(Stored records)

···

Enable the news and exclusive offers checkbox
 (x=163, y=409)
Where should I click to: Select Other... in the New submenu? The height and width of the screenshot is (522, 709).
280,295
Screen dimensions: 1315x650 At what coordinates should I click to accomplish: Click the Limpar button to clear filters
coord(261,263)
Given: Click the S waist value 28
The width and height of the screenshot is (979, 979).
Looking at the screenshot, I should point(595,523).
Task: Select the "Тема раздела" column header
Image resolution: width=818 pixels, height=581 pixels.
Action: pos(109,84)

···

Task objective: The records above must be retyped in full, exactly.

Solution:
Enable the news and exclusive offers checkbox
 (x=163, y=409)
Where should I click to: Select Other... in the New submenu? The height and width of the screenshot is (522, 709).
280,295
Screen dimensions: 1315x650 At what coordinates should I click to accomplish: Click the Limpar button to clear filters
coord(261,263)
Given: Click the S waist value 28
The width and height of the screenshot is (979, 979).
Looking at the screenshot, I should point(595,523).
Task: Select the "Тема раздела" column header
Image resolution: width=818 pixels, height=581 pixels.
Action: pos(109,84)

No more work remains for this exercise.